Saved data entries
· · · · · · ·
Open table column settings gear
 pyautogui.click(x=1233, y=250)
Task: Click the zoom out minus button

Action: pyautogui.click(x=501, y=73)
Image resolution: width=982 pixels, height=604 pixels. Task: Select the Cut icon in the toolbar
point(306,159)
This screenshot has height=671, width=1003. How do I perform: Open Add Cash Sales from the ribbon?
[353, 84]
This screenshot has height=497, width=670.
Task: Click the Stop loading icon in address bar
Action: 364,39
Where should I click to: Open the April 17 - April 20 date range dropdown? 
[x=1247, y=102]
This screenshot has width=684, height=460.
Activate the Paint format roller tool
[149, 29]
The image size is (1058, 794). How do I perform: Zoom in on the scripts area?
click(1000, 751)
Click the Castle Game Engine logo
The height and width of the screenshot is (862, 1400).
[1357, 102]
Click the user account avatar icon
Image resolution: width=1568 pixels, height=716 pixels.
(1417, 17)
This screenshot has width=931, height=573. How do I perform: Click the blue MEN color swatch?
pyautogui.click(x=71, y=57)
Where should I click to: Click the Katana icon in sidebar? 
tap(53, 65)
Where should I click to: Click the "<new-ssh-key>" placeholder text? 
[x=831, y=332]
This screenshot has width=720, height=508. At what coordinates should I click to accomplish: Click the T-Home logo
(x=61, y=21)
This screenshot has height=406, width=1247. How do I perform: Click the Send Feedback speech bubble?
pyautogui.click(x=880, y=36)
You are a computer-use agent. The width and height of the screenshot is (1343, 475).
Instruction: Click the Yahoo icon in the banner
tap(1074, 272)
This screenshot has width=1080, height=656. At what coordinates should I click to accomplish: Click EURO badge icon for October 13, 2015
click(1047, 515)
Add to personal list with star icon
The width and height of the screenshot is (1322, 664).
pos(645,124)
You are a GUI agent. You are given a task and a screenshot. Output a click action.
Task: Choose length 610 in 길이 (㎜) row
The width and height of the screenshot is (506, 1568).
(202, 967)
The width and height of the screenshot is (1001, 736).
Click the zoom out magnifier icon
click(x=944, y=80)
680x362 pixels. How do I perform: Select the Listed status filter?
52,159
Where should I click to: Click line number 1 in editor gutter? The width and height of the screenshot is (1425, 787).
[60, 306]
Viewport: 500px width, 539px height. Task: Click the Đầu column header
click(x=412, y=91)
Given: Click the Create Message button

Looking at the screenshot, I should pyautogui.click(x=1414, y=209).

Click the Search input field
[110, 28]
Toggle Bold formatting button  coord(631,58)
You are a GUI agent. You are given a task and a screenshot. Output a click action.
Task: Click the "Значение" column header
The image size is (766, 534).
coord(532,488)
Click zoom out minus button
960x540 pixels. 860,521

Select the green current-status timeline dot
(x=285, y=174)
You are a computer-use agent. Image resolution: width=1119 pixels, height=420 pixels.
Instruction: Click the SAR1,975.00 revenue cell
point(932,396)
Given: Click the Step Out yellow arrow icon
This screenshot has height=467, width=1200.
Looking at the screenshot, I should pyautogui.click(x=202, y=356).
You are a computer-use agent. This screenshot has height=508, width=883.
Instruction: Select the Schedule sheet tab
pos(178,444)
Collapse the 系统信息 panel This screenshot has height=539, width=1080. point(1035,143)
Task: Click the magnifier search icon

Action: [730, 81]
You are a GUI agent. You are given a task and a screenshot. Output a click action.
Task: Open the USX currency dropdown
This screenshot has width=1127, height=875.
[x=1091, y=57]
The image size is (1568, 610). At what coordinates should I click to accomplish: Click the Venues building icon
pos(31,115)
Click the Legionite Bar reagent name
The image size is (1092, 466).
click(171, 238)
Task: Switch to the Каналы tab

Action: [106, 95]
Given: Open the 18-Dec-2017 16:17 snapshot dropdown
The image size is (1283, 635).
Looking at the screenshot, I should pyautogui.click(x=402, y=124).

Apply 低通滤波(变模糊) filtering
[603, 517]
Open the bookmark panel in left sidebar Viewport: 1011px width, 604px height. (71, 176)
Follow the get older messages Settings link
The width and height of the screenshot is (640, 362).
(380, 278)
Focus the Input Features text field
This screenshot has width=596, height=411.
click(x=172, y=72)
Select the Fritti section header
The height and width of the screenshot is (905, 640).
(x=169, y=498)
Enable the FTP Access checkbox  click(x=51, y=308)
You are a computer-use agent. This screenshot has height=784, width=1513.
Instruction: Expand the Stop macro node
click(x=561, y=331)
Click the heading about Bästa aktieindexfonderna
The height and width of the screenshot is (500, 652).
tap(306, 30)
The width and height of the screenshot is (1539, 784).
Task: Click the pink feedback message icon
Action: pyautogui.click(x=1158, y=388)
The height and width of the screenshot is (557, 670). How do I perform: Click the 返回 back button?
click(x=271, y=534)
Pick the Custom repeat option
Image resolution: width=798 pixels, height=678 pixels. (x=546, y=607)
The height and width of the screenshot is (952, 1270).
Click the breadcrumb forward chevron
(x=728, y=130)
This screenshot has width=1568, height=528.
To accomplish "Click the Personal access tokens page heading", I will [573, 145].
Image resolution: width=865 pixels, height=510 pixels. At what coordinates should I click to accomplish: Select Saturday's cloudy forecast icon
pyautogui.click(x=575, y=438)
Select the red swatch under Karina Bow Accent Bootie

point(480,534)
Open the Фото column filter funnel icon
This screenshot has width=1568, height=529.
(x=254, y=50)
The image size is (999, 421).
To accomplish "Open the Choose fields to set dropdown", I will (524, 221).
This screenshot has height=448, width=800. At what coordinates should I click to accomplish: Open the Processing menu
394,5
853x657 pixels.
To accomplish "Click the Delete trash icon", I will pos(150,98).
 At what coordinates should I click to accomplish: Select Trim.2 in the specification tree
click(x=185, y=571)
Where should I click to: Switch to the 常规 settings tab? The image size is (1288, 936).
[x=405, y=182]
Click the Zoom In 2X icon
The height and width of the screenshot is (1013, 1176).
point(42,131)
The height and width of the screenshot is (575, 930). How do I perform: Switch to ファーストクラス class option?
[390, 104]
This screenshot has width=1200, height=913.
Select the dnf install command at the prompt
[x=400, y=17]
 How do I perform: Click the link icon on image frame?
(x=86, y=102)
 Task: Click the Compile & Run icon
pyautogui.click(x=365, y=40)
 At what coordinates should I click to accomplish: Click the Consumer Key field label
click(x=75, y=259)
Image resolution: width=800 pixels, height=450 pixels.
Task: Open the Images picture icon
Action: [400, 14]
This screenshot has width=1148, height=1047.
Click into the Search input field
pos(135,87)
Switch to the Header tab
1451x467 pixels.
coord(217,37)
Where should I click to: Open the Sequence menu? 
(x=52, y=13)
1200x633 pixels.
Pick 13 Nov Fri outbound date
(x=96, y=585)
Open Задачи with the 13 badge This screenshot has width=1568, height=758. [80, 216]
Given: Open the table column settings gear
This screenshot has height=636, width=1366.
· · · · · · ·
Your answer must be a single number: the count of lines in the data that contain the string "computer".

* Solution to the exercise *
4